POWER EQUALS EFFECTIVENESS
Men often see power as something to be wielded, such as over a budget or another person, while women equate power with the ability to get things done, Beloit College political scientist Georgia Duerst-Lahti said. Women also dislike rancor and are more willing than men to work together to get things done, she said.
As an example, Duerst-Lahti pointed to the women U.S. senators who engineered a compromise last year to end a three-week partial federal shutdown.
“There certainly are positive stereotypes about women, and one is that they get things done, rather than posture,” she said.
JOBS ARE A WOMAN’S ISSUE
Female candidates have traditionally spoken about so-called women’s issues - such as discrimination in hiring, gender gaps in pay, unequal access to health care and domestic violence - because they have personally dealt with those problems, said Kathleen Falk, a former Dane County executive who lost the Democratic nomination for governor to Milwaukee Mayor Tom Barrett in 2012.
But ideas about what’s important to women are changing.
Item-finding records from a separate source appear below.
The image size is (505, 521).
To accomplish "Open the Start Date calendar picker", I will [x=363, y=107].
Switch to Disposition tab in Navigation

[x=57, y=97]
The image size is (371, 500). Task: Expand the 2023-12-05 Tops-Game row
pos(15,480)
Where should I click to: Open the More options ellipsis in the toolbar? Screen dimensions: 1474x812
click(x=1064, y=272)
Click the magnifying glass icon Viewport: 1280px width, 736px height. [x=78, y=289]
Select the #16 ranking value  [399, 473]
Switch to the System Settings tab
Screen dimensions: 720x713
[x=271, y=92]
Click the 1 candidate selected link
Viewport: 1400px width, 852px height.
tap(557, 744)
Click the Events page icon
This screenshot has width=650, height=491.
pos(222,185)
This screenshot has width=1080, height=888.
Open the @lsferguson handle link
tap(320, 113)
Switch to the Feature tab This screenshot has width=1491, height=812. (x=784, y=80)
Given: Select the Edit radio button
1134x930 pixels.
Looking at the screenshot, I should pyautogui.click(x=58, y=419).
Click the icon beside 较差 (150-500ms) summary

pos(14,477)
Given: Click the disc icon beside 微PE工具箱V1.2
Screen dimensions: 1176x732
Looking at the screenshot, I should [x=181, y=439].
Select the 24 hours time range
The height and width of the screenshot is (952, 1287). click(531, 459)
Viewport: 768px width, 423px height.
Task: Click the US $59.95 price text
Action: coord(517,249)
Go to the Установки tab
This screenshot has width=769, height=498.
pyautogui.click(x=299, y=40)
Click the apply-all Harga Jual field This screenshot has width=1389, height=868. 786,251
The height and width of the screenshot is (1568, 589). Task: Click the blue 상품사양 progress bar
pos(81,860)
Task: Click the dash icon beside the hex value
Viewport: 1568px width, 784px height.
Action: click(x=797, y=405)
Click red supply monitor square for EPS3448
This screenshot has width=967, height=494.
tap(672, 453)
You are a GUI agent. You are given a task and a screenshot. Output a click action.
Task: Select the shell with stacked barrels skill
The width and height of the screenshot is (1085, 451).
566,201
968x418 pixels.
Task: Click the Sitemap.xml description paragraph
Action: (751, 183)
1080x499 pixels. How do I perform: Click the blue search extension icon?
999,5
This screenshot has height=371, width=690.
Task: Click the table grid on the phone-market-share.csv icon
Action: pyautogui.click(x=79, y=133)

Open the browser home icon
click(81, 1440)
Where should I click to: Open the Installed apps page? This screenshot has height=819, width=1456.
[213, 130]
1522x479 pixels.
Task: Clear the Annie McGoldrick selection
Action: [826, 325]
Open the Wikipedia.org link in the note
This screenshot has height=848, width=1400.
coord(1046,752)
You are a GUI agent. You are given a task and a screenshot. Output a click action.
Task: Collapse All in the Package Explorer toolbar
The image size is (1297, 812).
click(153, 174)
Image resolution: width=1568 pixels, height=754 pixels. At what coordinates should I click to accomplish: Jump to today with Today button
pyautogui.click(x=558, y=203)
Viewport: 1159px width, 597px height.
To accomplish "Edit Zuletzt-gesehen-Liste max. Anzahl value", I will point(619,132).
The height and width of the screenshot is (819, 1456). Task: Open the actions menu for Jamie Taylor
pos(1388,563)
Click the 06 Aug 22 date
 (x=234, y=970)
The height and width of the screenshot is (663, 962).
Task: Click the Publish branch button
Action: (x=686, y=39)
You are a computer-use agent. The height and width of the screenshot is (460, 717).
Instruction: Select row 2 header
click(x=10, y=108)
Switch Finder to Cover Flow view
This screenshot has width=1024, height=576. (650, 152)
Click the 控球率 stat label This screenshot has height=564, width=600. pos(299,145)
Burke has campaigned almost exclusively on a platform of job creation.
“It shouldn’t be surprising that candidates tend to talk about whatever may have helped inspire them to run for office in the first place,” Falk said. “What’s interesting here is that for someone like Mary Burke, that personal drive and experience includes a significant business and job-creation record … She’s talking about what she knows and what motivates her.”
A WOMAN IN ACTION
Gender matters, said Peg Lautenschlager, the only woman to serve as Wisconsin attorney general. She said that’s especially true in that office given the attorney general’s discretion over which cases to take, as men and women may prioritize different issues.
The attorney general also oversees law enforcement training and crime victims’ assistance programs, with the power to place more or less emphasis on domestic violence, human trafficking and other crimes.
“All of those sorts of things greatly impact women in very fundamental ways that affect their everyday lives,” Lautenschlager said.